TASK DIRECTIONS:
Reproduce the article below on Frank Schneider Jr.'s death word for word, from the headline through the final quotation.

TEXT EXCERPT:
State conservation leader passes away

By Joe Albert

Staff Writer

Frank Schneider Jr. was the Outdoor News 2001 Man of the
Year

St. Paul — A conservation giant in Minnesota has died. Frank
Schneider Jr. passed away on Monday, Aug. 8 at 4:45 p.m. of a brain
tumor. He was 86, and diagnosed in late May with inoperable brain
cancer.

“It’s a great loss for us today,” said Lance Ness, president of
the Fish and Wildlife Legislative Alliance.

Those who knew Schneider described him as “inspired,” “a
leader,” and “honest and up front.” He was involved heavily in
fisheries issues for more than 30 years, as well as hunting and
broader conservation topics. He helped organize groups like Muskies
Inc., FWLA, Minnesota Outdoor Heritage Alliance, and served on a
number of oversight committees. And he spent countless hours
testifying in front of legislative committees on issues ranging
from public accesses to lake management.

Of any other citizen activist, “He was probably the one person
that seemed to be the most dedicated,” said Jack Skrypek, former
DNR Fisheries chief. “He’s probably one of the most inspired
anglers that I ever met.”

DATASET EXTRACT:
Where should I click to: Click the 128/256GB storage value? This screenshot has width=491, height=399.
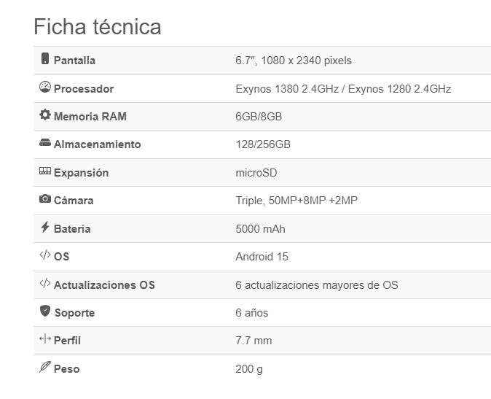tap(263, 144)
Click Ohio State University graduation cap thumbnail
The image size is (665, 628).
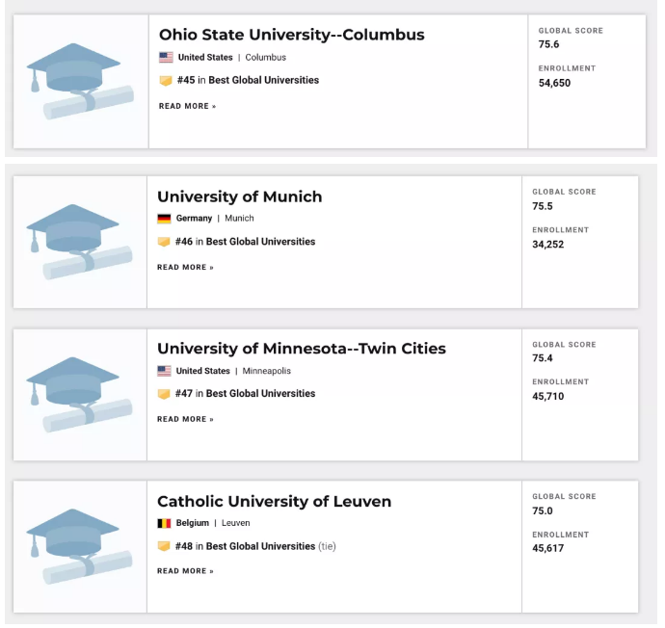[80, 81]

OUTPUT BELOW:
State conservation leader passes away

By Joe Albert

Staff Writer

Frank Schneider Jr. was the Outdoor News 2001 Man of the
Year

St. Paul — A conservation giant in Minnesota has died. Frank
Schneider Jr. passed away on Monday, Aug. 8 at 4:45 p.m. of a brain
tumor. He was 86, and diagnosed in late May with inoperable brain
cancer.

“It’s a great loss for us today,” said Lance Ness, president of
the Fish and Wildlife Legislative Alliance.

Those who knew Schneider described him as “inspired,” “a
leader,” and “honest and up front.” He was involved heavily in
fisheries issues for more than 30 years, as well as hunting and
broader conservation topics. He helped organize groups like Muskies
Inc., FWLA, Minnesota Outdoor Heritage Alliance, and served on a
number of oversight committees. And he spent countless hours
testifying in front of legislative committees on issues ranging
from public accesses to lake management.

Of any other citizen activist, “He was probably the one person
that seemed to be the most dedicated,” said Jack Skrypek, former
DNR Fisheries chief. “He’s probably one of the most inspired
anglers that I ever met.”